WHAT IS EXPECTED: Nothing in the listing below should change; retype it as is.

DATA FOR THE TASK:

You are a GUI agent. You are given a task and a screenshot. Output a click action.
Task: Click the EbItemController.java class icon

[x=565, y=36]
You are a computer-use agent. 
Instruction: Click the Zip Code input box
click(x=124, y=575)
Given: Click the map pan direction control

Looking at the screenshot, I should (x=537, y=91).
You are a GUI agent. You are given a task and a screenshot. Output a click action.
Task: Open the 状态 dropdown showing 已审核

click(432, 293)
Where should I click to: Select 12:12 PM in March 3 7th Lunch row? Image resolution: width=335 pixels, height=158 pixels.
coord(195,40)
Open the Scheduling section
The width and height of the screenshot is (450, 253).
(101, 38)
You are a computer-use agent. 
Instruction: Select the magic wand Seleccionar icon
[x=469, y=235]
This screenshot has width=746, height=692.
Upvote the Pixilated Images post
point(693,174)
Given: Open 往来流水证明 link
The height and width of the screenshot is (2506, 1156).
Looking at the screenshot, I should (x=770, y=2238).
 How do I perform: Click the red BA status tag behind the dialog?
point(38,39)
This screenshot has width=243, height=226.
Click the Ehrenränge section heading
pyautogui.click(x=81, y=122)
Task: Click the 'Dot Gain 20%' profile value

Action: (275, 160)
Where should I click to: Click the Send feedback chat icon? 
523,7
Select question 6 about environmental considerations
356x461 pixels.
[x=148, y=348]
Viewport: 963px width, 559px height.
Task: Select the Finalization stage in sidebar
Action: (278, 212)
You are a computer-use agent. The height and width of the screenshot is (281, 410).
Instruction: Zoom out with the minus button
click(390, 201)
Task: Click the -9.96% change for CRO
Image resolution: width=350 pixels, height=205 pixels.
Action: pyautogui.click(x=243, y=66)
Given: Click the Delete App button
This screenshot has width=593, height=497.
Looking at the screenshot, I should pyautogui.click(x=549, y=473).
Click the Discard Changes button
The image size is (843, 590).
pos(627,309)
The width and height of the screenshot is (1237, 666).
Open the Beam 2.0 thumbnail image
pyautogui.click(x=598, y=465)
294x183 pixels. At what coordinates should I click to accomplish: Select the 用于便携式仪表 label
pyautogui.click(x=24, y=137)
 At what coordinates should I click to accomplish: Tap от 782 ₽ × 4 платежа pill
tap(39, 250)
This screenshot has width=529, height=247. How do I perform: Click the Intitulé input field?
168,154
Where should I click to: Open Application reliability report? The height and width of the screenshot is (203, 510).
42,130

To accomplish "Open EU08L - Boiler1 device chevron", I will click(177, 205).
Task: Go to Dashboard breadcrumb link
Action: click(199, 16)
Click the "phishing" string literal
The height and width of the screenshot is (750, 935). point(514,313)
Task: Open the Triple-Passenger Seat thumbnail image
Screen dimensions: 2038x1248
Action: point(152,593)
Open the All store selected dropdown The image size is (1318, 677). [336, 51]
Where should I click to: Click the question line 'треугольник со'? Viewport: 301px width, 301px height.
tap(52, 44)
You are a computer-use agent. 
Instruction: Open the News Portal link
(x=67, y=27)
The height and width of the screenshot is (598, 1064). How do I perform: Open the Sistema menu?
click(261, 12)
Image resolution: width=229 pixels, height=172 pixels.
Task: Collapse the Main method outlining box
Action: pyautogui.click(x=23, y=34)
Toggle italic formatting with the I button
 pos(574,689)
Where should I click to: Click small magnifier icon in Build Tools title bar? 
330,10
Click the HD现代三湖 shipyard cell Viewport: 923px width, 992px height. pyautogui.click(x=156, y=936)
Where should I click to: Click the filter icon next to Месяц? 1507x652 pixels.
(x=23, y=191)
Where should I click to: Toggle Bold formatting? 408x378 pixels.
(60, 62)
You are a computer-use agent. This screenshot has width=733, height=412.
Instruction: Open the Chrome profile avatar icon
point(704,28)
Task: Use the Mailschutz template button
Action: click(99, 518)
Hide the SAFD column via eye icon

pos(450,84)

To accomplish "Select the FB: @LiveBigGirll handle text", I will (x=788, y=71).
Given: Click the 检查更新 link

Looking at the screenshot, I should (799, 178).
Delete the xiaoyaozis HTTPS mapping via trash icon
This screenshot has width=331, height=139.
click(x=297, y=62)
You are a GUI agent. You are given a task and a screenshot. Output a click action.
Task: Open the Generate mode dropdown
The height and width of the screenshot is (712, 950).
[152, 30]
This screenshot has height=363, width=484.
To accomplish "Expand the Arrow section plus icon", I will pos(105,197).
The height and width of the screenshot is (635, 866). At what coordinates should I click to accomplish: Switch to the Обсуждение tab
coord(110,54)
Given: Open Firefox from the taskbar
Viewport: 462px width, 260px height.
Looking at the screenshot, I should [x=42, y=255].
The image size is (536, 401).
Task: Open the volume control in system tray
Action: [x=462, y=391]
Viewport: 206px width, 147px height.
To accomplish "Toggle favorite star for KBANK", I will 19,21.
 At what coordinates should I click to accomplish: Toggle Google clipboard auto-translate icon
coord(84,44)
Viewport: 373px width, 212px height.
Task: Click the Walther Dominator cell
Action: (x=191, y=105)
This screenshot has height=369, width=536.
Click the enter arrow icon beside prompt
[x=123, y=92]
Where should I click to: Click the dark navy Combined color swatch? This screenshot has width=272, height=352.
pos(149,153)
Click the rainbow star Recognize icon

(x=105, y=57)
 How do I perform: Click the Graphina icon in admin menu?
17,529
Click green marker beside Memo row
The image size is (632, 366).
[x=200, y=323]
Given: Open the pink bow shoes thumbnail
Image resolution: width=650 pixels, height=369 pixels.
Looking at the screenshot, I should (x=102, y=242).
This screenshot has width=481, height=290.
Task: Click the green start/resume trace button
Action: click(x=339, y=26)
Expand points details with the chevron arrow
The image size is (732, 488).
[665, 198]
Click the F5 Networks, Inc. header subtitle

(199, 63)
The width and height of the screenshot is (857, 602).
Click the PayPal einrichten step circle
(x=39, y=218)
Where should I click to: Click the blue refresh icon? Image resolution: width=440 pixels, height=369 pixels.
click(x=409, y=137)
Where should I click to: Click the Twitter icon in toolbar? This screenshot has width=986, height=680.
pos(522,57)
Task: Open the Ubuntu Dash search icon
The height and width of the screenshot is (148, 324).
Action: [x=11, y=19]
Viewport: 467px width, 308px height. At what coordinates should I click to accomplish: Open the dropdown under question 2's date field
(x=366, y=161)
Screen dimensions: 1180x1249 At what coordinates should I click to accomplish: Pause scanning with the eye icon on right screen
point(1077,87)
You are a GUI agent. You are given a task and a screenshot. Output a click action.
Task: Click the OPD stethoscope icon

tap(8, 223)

EXERCISE RESPONSE:
You are a GUI agent. You are given a task and a screenshot. Output a click action.
Task: Click the EbItemController.java class icon

[x=565, y=36]
You are a computer-use agent. 
Instruction: Click the Zip Code input box
click(x=124, y=575)
Given: Click the map pan direction control

Looking at the screenshot, I should (x=537, y=91).
You are a GUI agent. You are given a task and a screenshot. Output a click action.
Task: Open the 状态 dropdown showing 已审核

click(432, 293)
Where should I click to: Select 12:12 PM in March 3 7th Lunch row? Image resolution: width=335 pixels, height=158 pixels.
coord(195,40)
Open the Scheduling section
The width and height of the screenshot is (450, 253).
(101, 38)
You are a computer-use agent. 
Instruction: Select the magic wand Seleccionar icon
[x=469, y=235]
This screenshot has width=746, height=692.
Upvote the Pixilated Images post
point(693,174)
Given: Open 往来流水证明 link
The height and width of the screenshot is (2506, 1156).
Looking at the screenshot, I should (x=770, y=2238).
 How do I perform: Click the red BA status tag behind the dialog?
point(38,39)
This screenshot has width=243, height=226.
Click the Ehrenränge section heading
pyautogui.click(x=81, y=122)
Task: Click the 'Dot Gain 20%' profile value

Action: (275, 160)
Where should I click to: Click the Send feedback chat icon? 
523,7
Select question 6 about environmental considerations
356x461 pixels.
[x=148, y=348]
Viewport: 963px width, 559px height.
Task: Select the Finalization stage in sidebar
Action: (278, 212)
You are a computer-use agent. The height and width of the screenshot is (281, 410).
Instruction: Zoom out with the minus button
click(390, 201)
Task: Click the -9.96% change for CRO
Image resolution: width=350 pixels, height=205 pixels.
Action: pyautogui.click(x=243, y=66)
Given: Click the Delete App button
This screenshot has width=593, height=497.
Looking at the screenshot, I should pyautogui.click(x=549, y=473).
Click the Discard Changes button
The image size is (843, 590).
pos(627,309)
The width and height of the screenshot is (1237, 666).
Open the Beam 2.0 thumbnail image
pyautogui.click(x=598, y=465)
294x183 pixels. At what coordinates should I click to accomplish: Select the 用于便携式仪表 label
pyautogui.click(x=24, y=137)
 At what coordinates should I click to accomplish: Tap от 782 ₽ × 4 платежа pill
tap(39, 250)
This screenshot has width=529, height=247. How do I perform: Click the Intitulé input field?
168,154
Where should I click to: Open Application reliability report? The height and width of the screenshot is (203, 510).
42,130

To accomplish "Open EU08L - Boiler1 device chevron", I will click(177, 205).
Task: Go to Dashboard breadcrumb link
Action: click(199, 16)
Click the "phishing" string literal
The height and width of the screenshot is (750, 935). point(514,313)
Task: Open the Triple-Passenger Seat thumbnail image
Screen dimensions: 2038x1248
Action: point(152,593)
Open the All store selected dropdown The image size is (1318, 677). [336, 51]
Where should I click to: Click the question line 'треугольник со'? Viewport: 301px width, 301px height.
tap(52, 44)
You are a computer-use agent. 
Instruction: Open the News Portal link
(x=67, y=27)
The height and width of the screenshot is (598, 1064). How do I perform: Open the Sistema menu?
click(261, 12)
Image resolution: width=229 pixels, height=172 pixels.
Task: Collapse the Main method outlining box
Action: pyautogui.click(x=23, y=34)
Toggle italic formatting with the I button
 pos(574,689)
Where should I click to: Click small magnifier icon in Build Tools title bar? 
330,10
Click the HD现代三湖 shipyard cell Viewport: 923px width, 992px height. pyautogui.click(x=156, y=936)
Where should I click to: Click the filter icon next to Месяц? 1507x652 pixels.
(x=23, y=191)
Where should I click to: Toggle Bold formatting? 408x378 pixels.
(60, 62)
You are a computer-use agent. This screenshot has width=733, height=412.
Instruction: Open the Chrome profile avatar icon
point(704,28)
Task: Use the Mailschutz template button
Action: click(99, 518)
Hide the SAFD column via eye icon

pos(450,84)

To accomplish "Select the FB: @LiveBigGirll handle text", I will (x=788, y=71).
Given: Click the 检查更新 link

Looking at the screenshot, I should (799, 178).
Delete the xiaoyaozis HTTPS mapping via trash icon
This screenshot has width=331, height=139.
click(x=297, y=62)
You are a GUI agent. You are given a task and a screenshot. Output a click action.
Task: Open the Generate mode dropdown
The height and width of the screenshot is (712, 950).
[152, 30]
This screenshot has height=363, width=484.
To accomplish "Expand the Arrow section plus icon", I will pos(105,197).
The height and width of the screenshot is (635, 866). At what coordinates should I click to accomplish: Switch to the Обсуждение tab
coord(110,54)
Given: Open Firefox from the taskbar
Viewport: 462px width, 260px height.
Looking at the screenshot, I should [x=42, y=255].
The image size is (536, 401).
Task: Open the volume control in system tray
Action: [x=462, y=391]
Viewport: 206px width, 147px height.
To accomplish "Toggle favorite star for KBANK", I will 19,21.
 At what coordinates should I click to accomplish: Toggle Google clipboard auto-translate icon
coord(84,44)
Viewport: 373px width, 212px height.
Task: Click the Walther Dominator cell
Action: (x=191, y=105)
This screenshot has height=369, width=536.
Click the enter arrow icon beside prompt
[x=123, y=92]
Where should I click to: Click the dark navy Combined color swatch? This screenshot has width=272, height=352.
pos(149,153)
Click the rainbow star Recognize icon

(x=105, y=57)
 How do I perform: Click the Graphina icon in admin menu?
17,529
Click green marker beside Memo row
The image size is (632, 366).
[x=200, y=323]
Given: Open the pink bow shoes thumbnail
Image resolution: width=650 pixels, height=369 pixels.
Looking at the screenshot, I should (x=102, y=242).
This screenshot has width=481, height=290.
Task: Click the green start/resume trace button
Action: click(x=339, y=26)
Expand points details with the chevron arrow
The image size is (732, 488).
[665, 198]
Click the F5 Networks, Inc. header subtitle

(199, 63)
The width and height of the screenshot is (857, 602).
Click the PayPal einrichten step circle
(x=39, y=218)
Where should I click to: Click the blue refresh icon? Image resolution: width=440 pixels, height=369 pixels.
click(x=409, y=137)
Where should I click to: Click the Twitter icon in toolbar? This screenshot has width=986, height=680.
pos(522,57)
Task: Open the Ubuntu Dash search icon
The height and width of the screenshot is (148, 324).
Action: [x=11, y=19]
Viewport: 467px width, 308px height. At what coordinates should I click to accomplish: Open the dropdown under question 2's date field
(x=366, y=161)
Screen dimensions: 1180x1249 At what coordinates should I click to accomplish: Pause scanning with the eye icon on right screen
point(1077,87)
You are a GUI agent. You are given a task and a screenshot. Output a click action.
Task: Click the OPD stethoscope icon

tap(8, 223)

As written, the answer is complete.